The second problem with the “unwilling suburbanites” angle: The suburbs have voted for transit before. In 2008, a Sound Transit proposition was overwhelmingly approved by voters across King, Pierce and Snohomish counties. In the parts of King County where it was on the ballot, the Sound Transit measure decisively outpaced this year’s. That included resounding wins in some suburban communities.
Take a look at this table, showing the relative performance of 2008’s Sound Transit measure versus this year’s Metro Transit proposition.
The figures are staggering. Losses were modest in Seattle, with support for the 2008 vote at 70% and support for the 2014 vote at 67%. On the other hand, the “yes” support in Auburn dropped by more than half, from 47% in 2008 to a paltry 23% this year.
In most of King County, it’s obvious that Prop. 1 lost a huge chunk of voters that were supportive of Sound Transit in 2008.
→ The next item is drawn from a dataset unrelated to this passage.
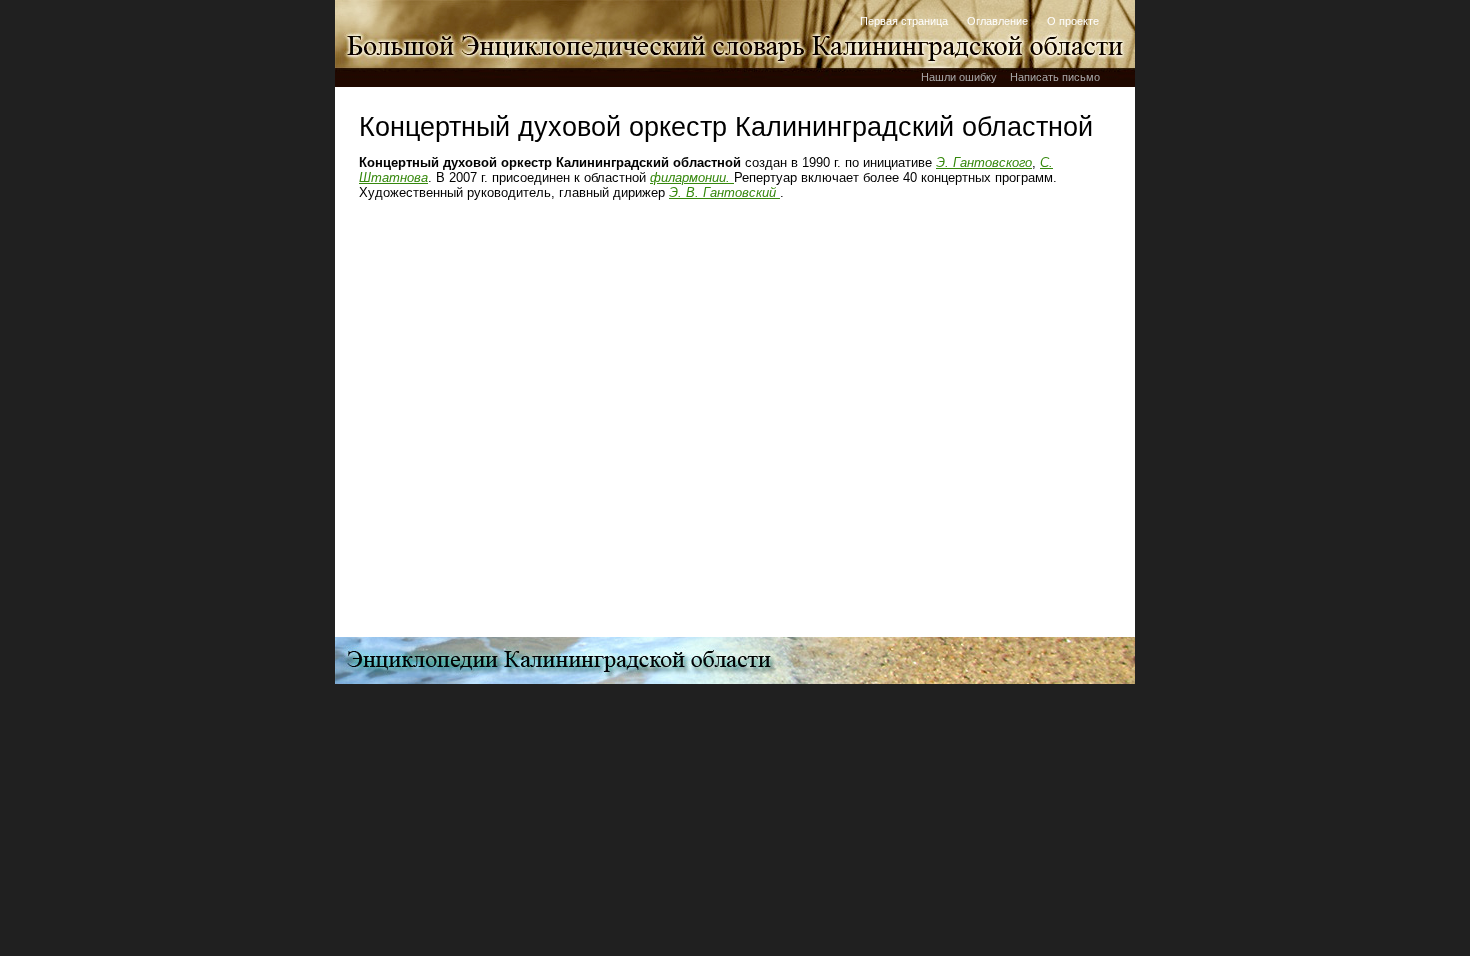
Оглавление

These were different measures, of course, but that’s very much the point. There was something in this year’s proposal — whether it be car tabs, the focus on bus transit or Metro Transit itself — that alienated suburban voters. The result was a marked decline of support that cannot simply be attributed to anti-transit sentiments. We’ve seen turnarounds on transit issues before — Sound Transit’s 2008 success followed a 2007 loss — but never before have attitudes between so polarized between the city and suburbs.
That leaves transit advocates with a dilemma: Do they hone their message for the broader region, or narrow their focus to supportive Seattle? That question is likely to weigh heavily on the debate around “Plan C” — and could send transit advocates even further into the alphabetic reaches.